### [Input data]

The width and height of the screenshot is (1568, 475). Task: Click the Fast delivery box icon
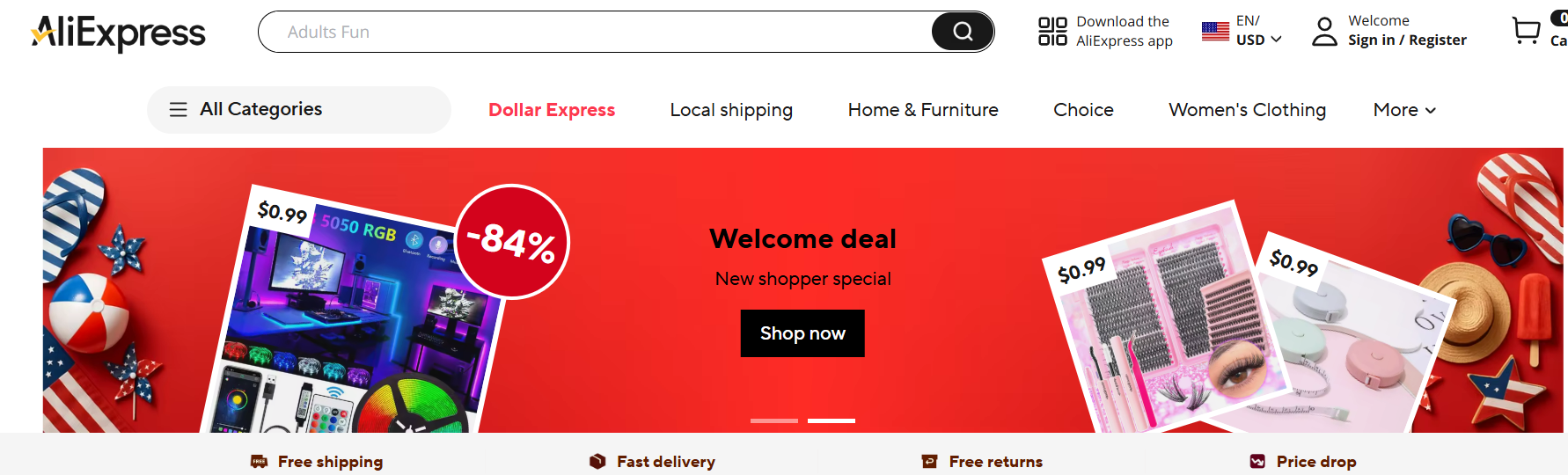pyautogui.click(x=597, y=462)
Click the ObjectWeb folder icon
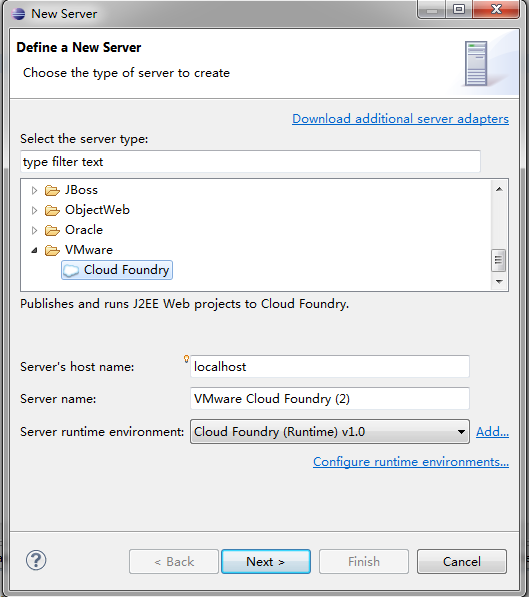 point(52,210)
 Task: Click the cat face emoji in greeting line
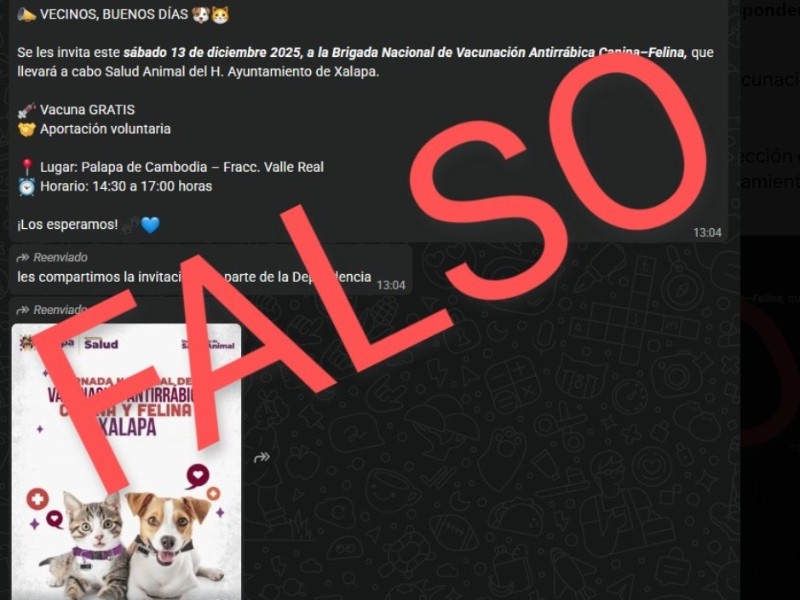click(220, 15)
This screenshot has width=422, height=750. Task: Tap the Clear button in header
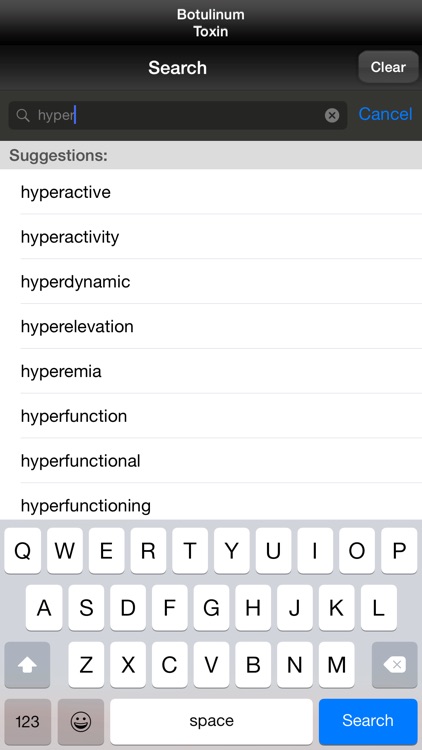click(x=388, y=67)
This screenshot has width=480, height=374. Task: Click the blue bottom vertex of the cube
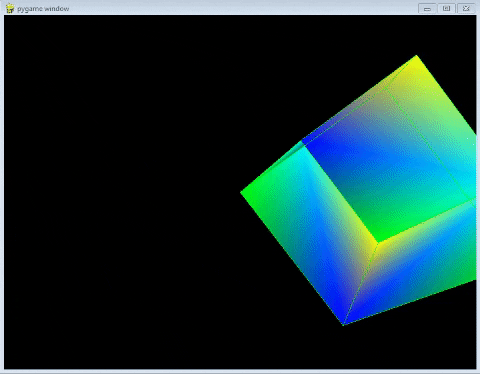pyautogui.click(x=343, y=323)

==

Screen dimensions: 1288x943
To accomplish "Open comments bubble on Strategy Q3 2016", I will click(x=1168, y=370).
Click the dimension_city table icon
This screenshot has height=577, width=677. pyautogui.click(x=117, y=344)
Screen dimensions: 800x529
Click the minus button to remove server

### [Your assignment]
Bring together each line above where the string "dimensions" turns up.

### [Reply]
Screen dimensions: 1288x943
Screen dimensions: 800x529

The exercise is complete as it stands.